> **SELECTED EXCERPT**:
================================
This isn't the be-all and end-all of my thoughts of my own political evolution. I'll comment some more as I think of them (in between cleaning for rent inspection)
Politicians are often not bourgeois, and act more as labor-aristocratic agents of the bourgeois much like corporate lawyers, accountants, real estate agents, financial analysts, police, etc.
It’s definitely a liberal axiom that the people actually making decisions are the same ones as the ones giving speeches on TV, but this is just false. They actually believe US politicians wield any power at all, and thus they can make reforms within the political apparatus using their “representatives” as a tool.
The cold hard fact of the matter is that individual US politicians only stay in their positions as long as they are serving the interests of the actual monied decision makers, otherwise they get the boot. Thus it is actually impossible to reform a Liberal bourgeois system from within short of a highly organized mass movement that entirely changes the composition of the political classes and wields labor power as a cudgel (such as we saw in Venezuela and Bolivia). The actual system of power does not have inputs from the political theater, it has inputs from capital.
I would argue the Venezuelan/Bolivian strategy is only viable for a nation that is on the receiving end of imperialist attacks, as it requires a coalition with national bourgeois. Within an imperialist nation the national bourgeois’s interests are aligned with the international bourgeoise so it won’t get very far at all.
================================
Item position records
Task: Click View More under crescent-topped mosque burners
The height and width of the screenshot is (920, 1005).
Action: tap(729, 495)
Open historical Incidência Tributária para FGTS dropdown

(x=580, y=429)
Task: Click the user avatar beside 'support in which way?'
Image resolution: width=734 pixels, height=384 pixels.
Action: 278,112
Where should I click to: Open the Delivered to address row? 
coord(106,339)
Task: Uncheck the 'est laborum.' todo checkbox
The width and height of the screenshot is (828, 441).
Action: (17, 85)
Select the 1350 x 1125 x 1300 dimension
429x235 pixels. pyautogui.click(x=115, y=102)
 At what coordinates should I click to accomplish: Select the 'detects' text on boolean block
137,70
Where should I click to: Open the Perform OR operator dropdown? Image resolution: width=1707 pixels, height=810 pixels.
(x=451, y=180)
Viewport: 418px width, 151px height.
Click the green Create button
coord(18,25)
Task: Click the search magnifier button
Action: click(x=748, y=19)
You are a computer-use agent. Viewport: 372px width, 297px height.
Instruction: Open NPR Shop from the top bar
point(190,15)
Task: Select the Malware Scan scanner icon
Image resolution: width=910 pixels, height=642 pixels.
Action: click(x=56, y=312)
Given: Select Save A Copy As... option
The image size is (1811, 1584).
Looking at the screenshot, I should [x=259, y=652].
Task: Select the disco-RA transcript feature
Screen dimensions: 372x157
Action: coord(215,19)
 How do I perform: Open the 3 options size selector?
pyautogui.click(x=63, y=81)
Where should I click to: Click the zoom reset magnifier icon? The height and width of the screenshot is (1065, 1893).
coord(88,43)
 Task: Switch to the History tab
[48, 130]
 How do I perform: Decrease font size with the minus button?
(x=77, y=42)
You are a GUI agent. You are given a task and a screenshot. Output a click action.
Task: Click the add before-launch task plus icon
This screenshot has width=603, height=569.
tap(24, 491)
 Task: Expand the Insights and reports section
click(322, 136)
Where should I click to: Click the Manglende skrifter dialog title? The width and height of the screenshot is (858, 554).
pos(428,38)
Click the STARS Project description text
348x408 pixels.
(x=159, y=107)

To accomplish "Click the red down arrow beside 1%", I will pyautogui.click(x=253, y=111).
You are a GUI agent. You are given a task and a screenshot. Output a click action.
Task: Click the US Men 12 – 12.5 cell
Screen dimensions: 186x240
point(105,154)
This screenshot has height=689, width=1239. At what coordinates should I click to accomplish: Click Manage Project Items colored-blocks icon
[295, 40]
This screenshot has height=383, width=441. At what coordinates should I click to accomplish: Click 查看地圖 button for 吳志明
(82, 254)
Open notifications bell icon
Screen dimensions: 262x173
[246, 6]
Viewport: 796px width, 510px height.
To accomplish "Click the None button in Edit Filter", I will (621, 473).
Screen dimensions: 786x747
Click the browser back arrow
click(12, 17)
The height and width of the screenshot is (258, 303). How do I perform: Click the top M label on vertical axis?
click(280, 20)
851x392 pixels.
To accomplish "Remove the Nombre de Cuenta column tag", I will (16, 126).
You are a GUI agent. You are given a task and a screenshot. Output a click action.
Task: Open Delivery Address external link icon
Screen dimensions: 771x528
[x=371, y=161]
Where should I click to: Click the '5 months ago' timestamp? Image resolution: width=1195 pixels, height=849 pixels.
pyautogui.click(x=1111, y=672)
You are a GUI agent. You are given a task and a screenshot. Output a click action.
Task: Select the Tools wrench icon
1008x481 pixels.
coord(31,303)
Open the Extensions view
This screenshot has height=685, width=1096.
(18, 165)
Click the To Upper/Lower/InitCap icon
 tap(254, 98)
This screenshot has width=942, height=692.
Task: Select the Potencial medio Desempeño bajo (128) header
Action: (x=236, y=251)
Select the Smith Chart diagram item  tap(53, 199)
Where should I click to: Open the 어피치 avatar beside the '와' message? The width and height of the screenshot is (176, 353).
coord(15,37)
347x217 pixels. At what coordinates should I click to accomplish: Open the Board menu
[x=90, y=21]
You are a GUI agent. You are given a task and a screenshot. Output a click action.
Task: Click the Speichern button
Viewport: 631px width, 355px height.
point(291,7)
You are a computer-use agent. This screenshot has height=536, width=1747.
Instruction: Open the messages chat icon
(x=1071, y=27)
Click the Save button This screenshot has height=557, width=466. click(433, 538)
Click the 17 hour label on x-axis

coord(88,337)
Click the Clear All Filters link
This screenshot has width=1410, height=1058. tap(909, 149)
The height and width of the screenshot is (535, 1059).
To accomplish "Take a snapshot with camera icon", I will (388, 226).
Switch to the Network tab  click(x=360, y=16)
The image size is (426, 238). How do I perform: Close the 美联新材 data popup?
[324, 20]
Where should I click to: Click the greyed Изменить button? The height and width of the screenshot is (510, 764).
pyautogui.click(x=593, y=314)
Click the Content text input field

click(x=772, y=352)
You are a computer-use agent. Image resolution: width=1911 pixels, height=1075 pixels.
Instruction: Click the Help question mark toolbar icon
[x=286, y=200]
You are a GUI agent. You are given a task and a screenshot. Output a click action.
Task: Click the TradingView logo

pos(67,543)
================================
> **TASKS TO PERFORM**:
1. Can you echo the stretch of the passage on US politics from "Politicians are often" through "analysts, police, etc." word for word?
2. Could you duplicate the records, from their start through the line containing "(x=77, y=42)", without changing anything?
The passage on US politics and the records have nothing to do with each other.

> **SOLUTIONS BY TASK**:
1.
Politicians are often not bourgeois, and act more as labor-aristocratic agents of the bourgeois much like corporate lawyers, accountants, real estate agents, financial analysts, police, etc.

2.
Task: Click View More under crescent-topped mosque burners
The height and width of the screenshot is (920, 1005).
Action: tap(729, 495)
Open historical Incidência Tributária para FGTS dropdown

(x=580, y=429)
Task: Click the user avatar beside 'support in which way?'
Image resolution: width=734 pixels, height=384 pixels.
Action: 278,112
Where should I click to: Open the Delivered to address row? 
coord(106,339)
Task: Uncheck the 'est laborum.' todo checkbox
The width and height of the screenshot is (828, 441).
Action: (17, 85)
Select the 1350 x 1125 x 1300 dimension
429x235 pixels. pyautogui.click(x=115, y=102)
 At what coordinates should I click to accomplish: Select the 'detects' text on boolean block
137,70
Where should I click to: Open the Perform OR operator dropdown? Image resolution: width=1707 pixels, height=810 pixels.
(x=451, y=180)
Viewport: 418px width, 151px height.
Click the green Create button
coord(18,25)
Task: Click the search magnifier button
Action: click(x=748, y=19)
You are a computer-use agent. Viewport: 372px width, 297px height.
Instruction: Open NPR Shop from the top bar
point(190,15)
Task: Select the Malware Scan scanner icon
Image resolution: width=910 pixels, height=642 pixels.
Action: click(x=56, y=312)
Given: Select Save A Copy As... option
The image size is (1811, 1584).
Looking at the screenshot, I should [x=259, y=652].
Task: Select the disco-RA transcript feature
Screen dimensions: 372x157
Action: coord(215,19)
 How do I perform: Open the 3 options size selector?
pyautogui.click(x=63, y=81)
Where should I click to: Click the zoom reset magnifier icon? The height and width of the screenshot is (1065, 1893).
coord(88,43)
 Task: Switch to the History tab
[48, 130]
 How do I perform: Decrease font size with the minus button?
(x=77, y=42)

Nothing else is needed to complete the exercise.